* Exercise requirements *
Copy out the rows below verbatim, line for line, with nothing changed.

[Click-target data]
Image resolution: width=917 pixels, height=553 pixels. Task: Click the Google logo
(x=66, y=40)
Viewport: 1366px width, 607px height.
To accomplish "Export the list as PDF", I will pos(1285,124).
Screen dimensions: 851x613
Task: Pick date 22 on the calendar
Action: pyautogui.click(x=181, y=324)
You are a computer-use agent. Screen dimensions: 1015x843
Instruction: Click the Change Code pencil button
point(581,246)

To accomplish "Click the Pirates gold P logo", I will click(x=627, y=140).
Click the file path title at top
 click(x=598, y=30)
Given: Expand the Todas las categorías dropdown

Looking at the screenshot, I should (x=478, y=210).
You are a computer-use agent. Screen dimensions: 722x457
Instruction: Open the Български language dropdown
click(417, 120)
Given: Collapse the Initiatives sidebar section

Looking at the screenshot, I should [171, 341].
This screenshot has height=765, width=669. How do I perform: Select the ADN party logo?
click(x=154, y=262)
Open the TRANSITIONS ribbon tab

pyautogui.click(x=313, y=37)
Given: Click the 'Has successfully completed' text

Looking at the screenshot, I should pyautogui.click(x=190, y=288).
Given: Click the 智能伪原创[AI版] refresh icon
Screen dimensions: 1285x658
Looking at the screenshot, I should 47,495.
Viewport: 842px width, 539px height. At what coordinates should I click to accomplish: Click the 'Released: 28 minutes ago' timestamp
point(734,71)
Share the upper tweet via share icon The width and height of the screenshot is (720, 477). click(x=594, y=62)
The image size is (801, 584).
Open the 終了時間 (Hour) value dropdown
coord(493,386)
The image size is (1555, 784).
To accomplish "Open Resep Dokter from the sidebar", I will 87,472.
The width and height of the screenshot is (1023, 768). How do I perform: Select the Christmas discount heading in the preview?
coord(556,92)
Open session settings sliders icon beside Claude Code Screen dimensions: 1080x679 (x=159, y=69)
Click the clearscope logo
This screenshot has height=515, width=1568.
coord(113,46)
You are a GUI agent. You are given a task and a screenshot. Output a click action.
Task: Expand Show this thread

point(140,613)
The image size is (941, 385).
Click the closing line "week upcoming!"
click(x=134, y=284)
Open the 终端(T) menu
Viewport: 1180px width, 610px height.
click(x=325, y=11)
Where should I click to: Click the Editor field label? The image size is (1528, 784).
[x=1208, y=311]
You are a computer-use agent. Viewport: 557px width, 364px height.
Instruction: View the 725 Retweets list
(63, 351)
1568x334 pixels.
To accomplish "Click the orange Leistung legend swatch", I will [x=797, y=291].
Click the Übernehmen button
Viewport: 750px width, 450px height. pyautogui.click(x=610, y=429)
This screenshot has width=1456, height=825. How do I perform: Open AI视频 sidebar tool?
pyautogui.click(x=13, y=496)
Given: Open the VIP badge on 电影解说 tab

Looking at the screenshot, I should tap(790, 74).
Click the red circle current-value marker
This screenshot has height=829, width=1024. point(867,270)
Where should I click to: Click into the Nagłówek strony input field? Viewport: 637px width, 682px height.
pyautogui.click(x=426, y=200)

* Correct response *
Image resolution: width=917 pixels, height=553 pixels. Task: Click the Google logo
(x=66, y=40)
Viewport: 1366px width, 607px height.
To accomplish "Export the list as PDF", I will pos(1285,124).
Screen dimensions: 851x613
Task: Pick date 22 on the calendar
Action: pyautogui.click(x=181, y=324)
You are a computer-use agent. Screen dimensions: 1015x843
Instruction: Click the Change Code pencil button
point(581,246)

To accomplish "Click the Pirates gold P logo", I will click(x=627, y=140).
Click the file path title at top
 click(x=598, y=30)
Given: Expand the Todas las categorías dropdown

Looking at the screenshot, I should (x=478, y=210).
You are a computer-use agent. Screen dimensions: 722x457
Instruction: Open the Български language dropdown
click(417, 120)
Given: Collapse the Initiatives sidebar section

Looking at the screenshot, I should [171, 341].
This screenshot has height=765, width=669. How do I perform: Select the ADN party logo?
click(x=154, y=262)
Open the TRANSITIONS ribbon tab

pyautogui.click(x=313, y=37)
Given: Click the 'Has successfully completed' text

Looking at the screenshot, I should pyautogui.click(x=190, y=288).
Given: Click the 智能伪原创[AI版] refresh icon
Screen dimensions: 1285x658
Looking at the screenshot, I should 47,495.
Viewport: 842px width, 539px height. At what coordinates should I click to accomplish: Click the 'Released: 28 minutes ago' timestamp
point(734,71)
Share the upper tweet via share icon The width and height of the screenshot is (720, 477). click(x=594, y=62)
The image size is (801, 584).
Open the 終了時間 (Hour) value dropdown
coord(493,386)
The image size is (1555, 784).
To accomplish "Open Resep Dokter from the sidebar", I will 87,472.
The width and height of the screenshot is (1023, 768). How do I perform: Select the Christmas discount heading in the preview?
coord(556,92)
Open session settings sliders icon beside Claude Code Screen dimensions: 1080x679 (x=159, y=69)
Click the clearscope logo
This screenshot has height=515, width=1568.
coord(113,46)
You are a GUI agent. You are given a task and a screenshot. Output a click action.
Task: Expand Show this thread

point(140,613)
The image size is (941, 385).
Click the closing line "week upcoming!"
click(x=134, y=284)
Open the 终端(T) menu
Viewport: 1180px width, 610px height.
click(x=325, y=11)
Where should I click to: Click the Editor field label? The image size is (1528, 784).
[x=1208, y=311]
You are a computer-use agent. Viewport: 557px width, 364px height.
Instruction: View the 725 Retweets list
(63, 351)
1568x334 pixels.
To accomplish "Click the orange Leistung legend swatch", I will [x=797, y=291].
Click the Übernehmen button
Viewport: 750px width, 450px height. pyautogui.click(x=610, y=429)
This screenshot has width=1456, height=825. How do I perform: Open AI视频 sidebar tool?
pyautogui.click(x=13, y=496)
Given: Open the VIP badge on 电影解说 tab

Looking at the screenshot, I should tap(790, 74).
Click the red circle current-value marker
This screenshot has height=829, width=1024. point(867,270)
Where should I click to: Click into the Nagłówek strony input field? Viewport: 637px width, 682px height.
pyautogui.click(x=426, y=200)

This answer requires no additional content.